La first lady statunitense Melania Trump ha sostenuto d’aver ottenuto da Putin il ritorno in Ucraina di 8 bambini deportati in Russia

La first lady statunitense, Melania Trump, ha detto che nelle ultime 24 ore sono stati rimpatriati 8 bambini ucraini che durante la guerra erano trasferiti in Russia con la forza e contro la loro volontà. La first lady ha sostenuto che altri torneranno dalle loro famiglie nelle prossime settimane e che la cosa si deve a un «canale di comunicazione» che avrebbe stabilito col presidente russo Vladimir Putin, a cui aveva scritto una lettera in occasione del vertice tra lui e Donald Trump in Alaska dello scorso agosto, interessandosi proprio delle sorti dei bambini deportati. Melania Trump ha sostenuto anche che lo scambio sia stato concordato attraverso contatti riservati tra diplomatici statunitensi e russi.

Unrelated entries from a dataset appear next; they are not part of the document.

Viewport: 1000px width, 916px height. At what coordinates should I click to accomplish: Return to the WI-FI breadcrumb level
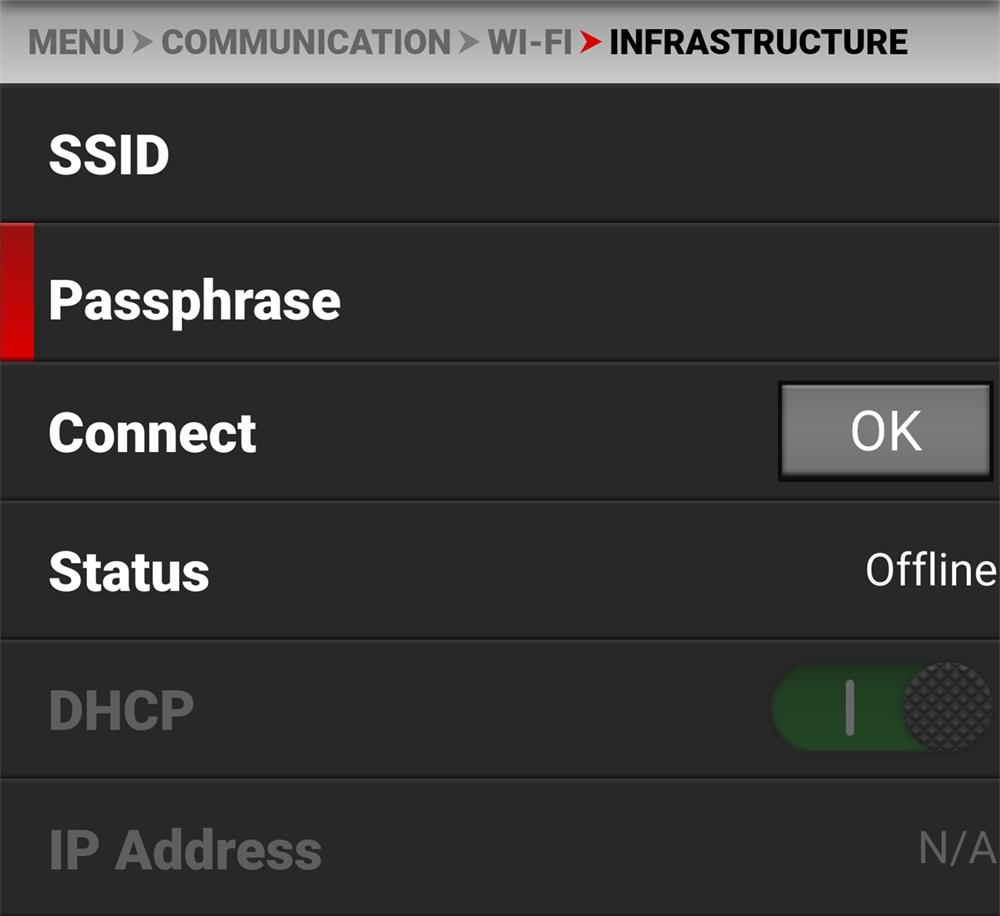point(529,43)
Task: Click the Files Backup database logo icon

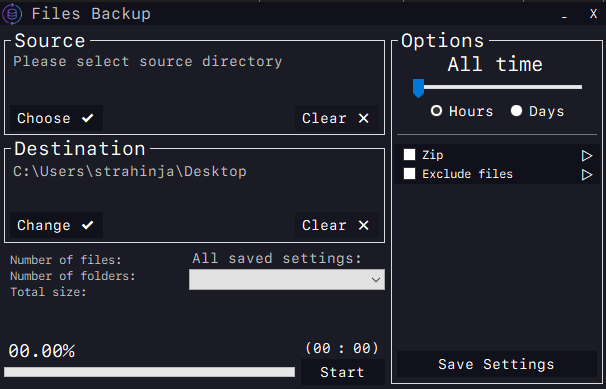Action: point(12,14)
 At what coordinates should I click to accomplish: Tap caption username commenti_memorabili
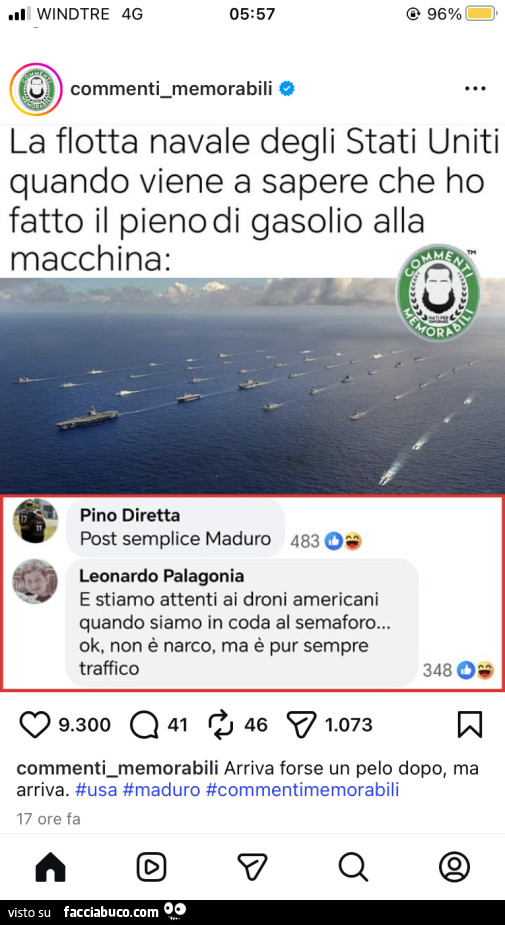[118, 769]
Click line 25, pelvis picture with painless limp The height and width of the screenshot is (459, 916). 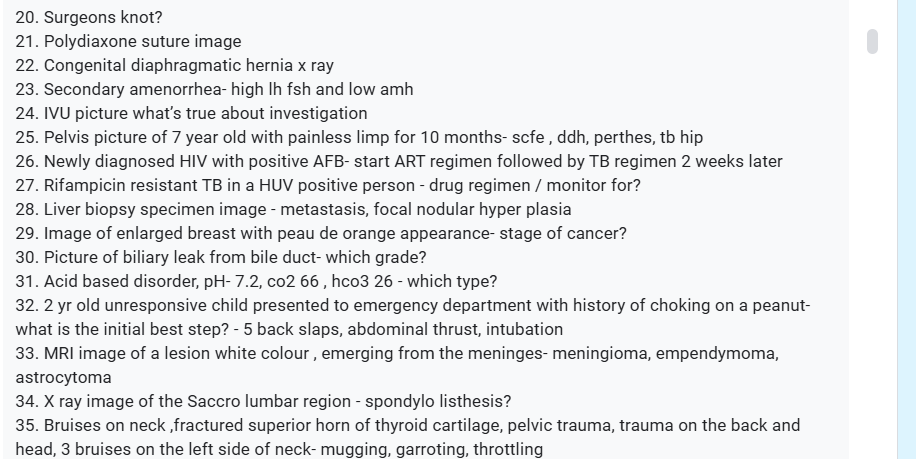click(x=359, y=137)
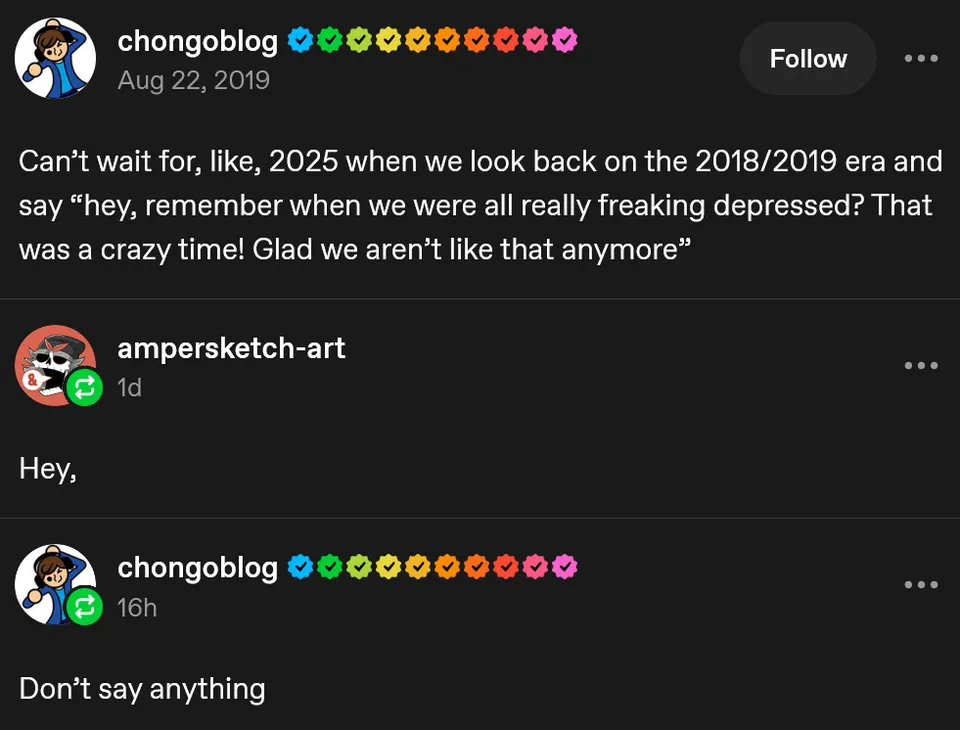
Task: Open ampersketch-art reblog's three-dot menu
Action: (x=920, y=365)
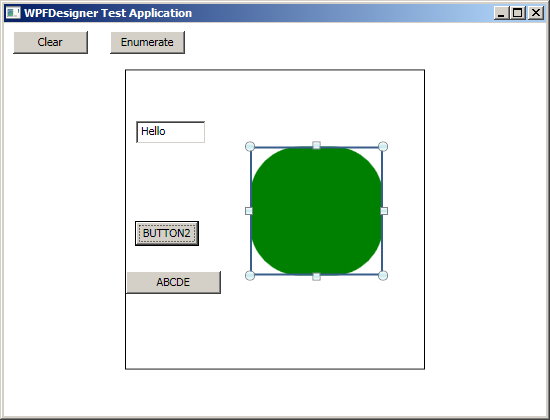Select the BUTTON2 button on canvas
Viewport: 550px width, 420px height.
167,233
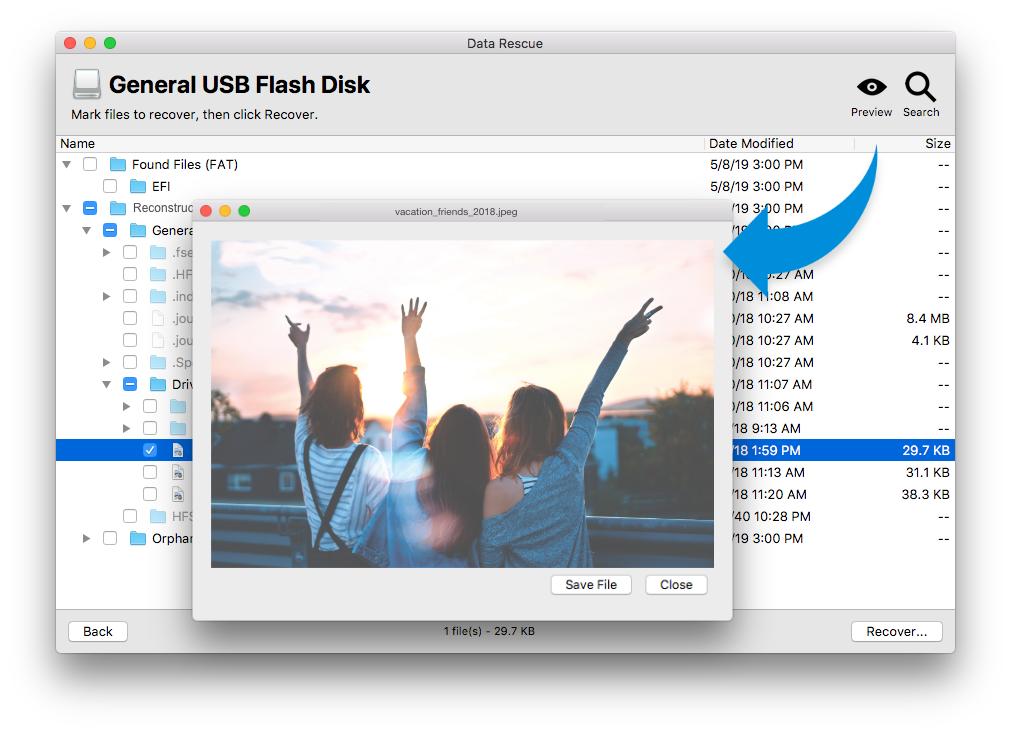Open the file preview using the eye icon
1011x733 pixels.
click(870, 88)
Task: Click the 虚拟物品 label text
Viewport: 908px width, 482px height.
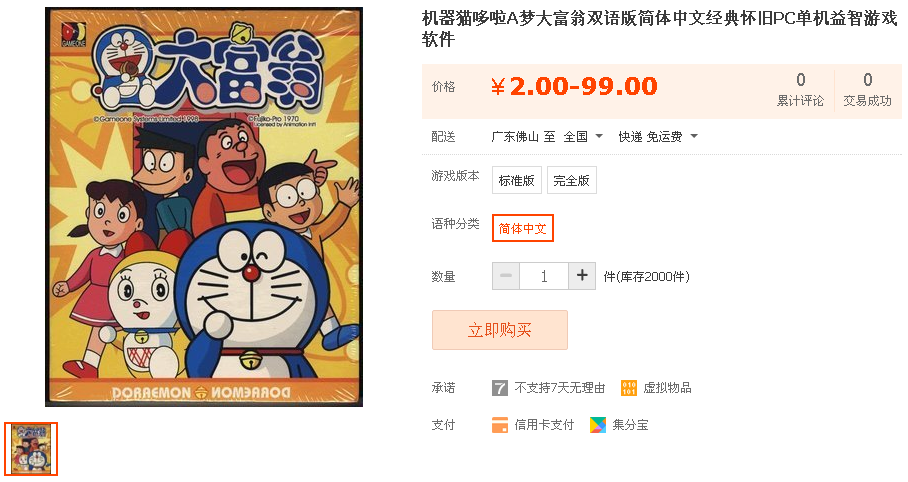Action: [667, 388]
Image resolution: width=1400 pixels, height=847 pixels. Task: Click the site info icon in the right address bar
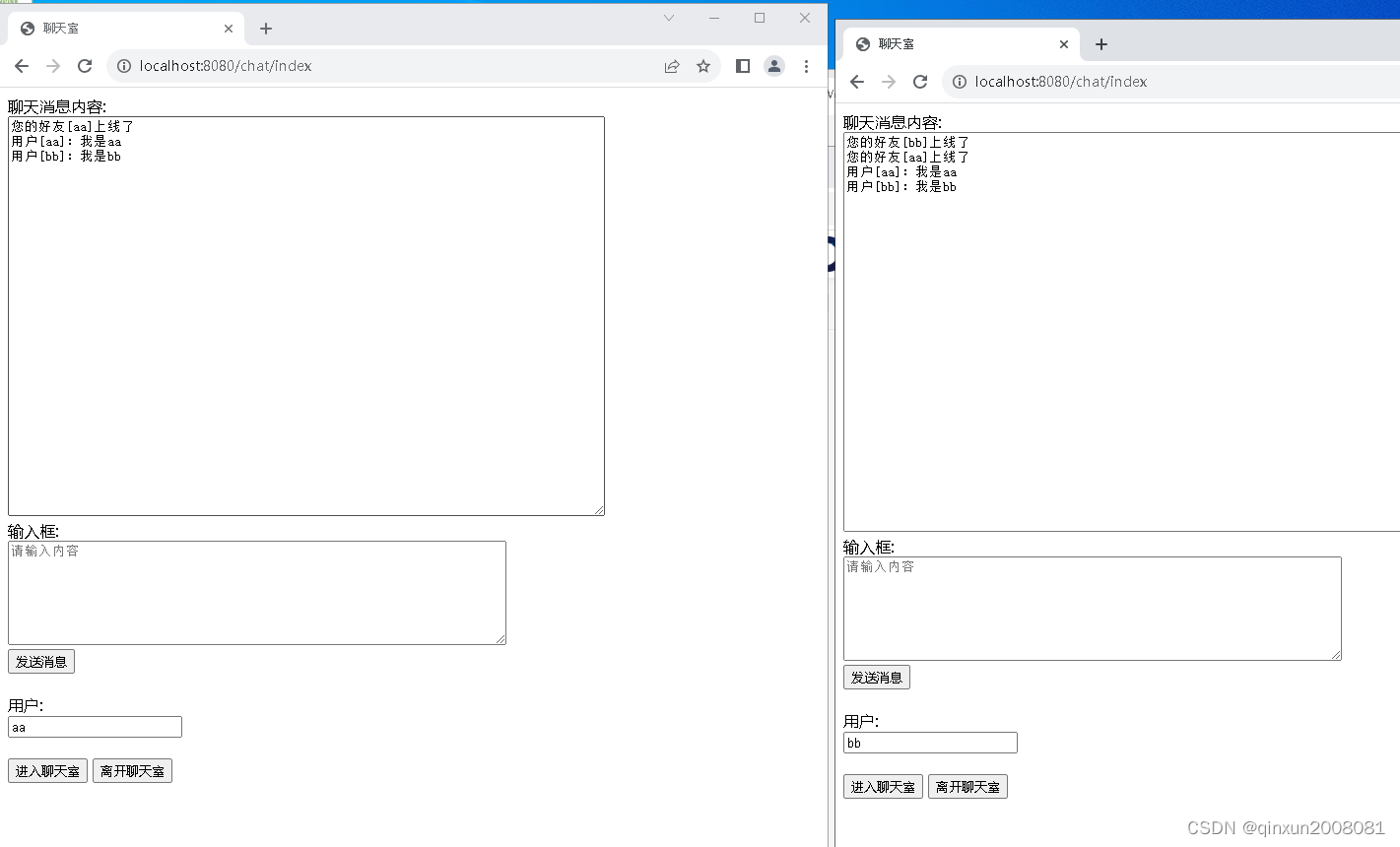[960, 82]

Fin dall’inizio della guerra la Russia è accusata d’aver deportato bambini ucraini: per queste accuse, qualificate come crimini di guerra, nel 2023 la Corte penale internazionale aveva emesso un mandato di arresto internazionale contro Putin e la commissaria per i diritti dell’infanzia, Maria Alekseyevna Lvova-Belova. Secondo una delle più approfondite inchieste, pubblicata l’anno scorso dall’università statunitense di Yale, dall’inizio della guerra i soldati russi hanno trasferito più di 6mila bambini e ragazzi ucraini, di età compresa tra i 4 mesi e i 17 anni, in 43 strutture di “rieducazione”, cioè di indottrinamento e propaganda, in Russia e nei territori che occupa.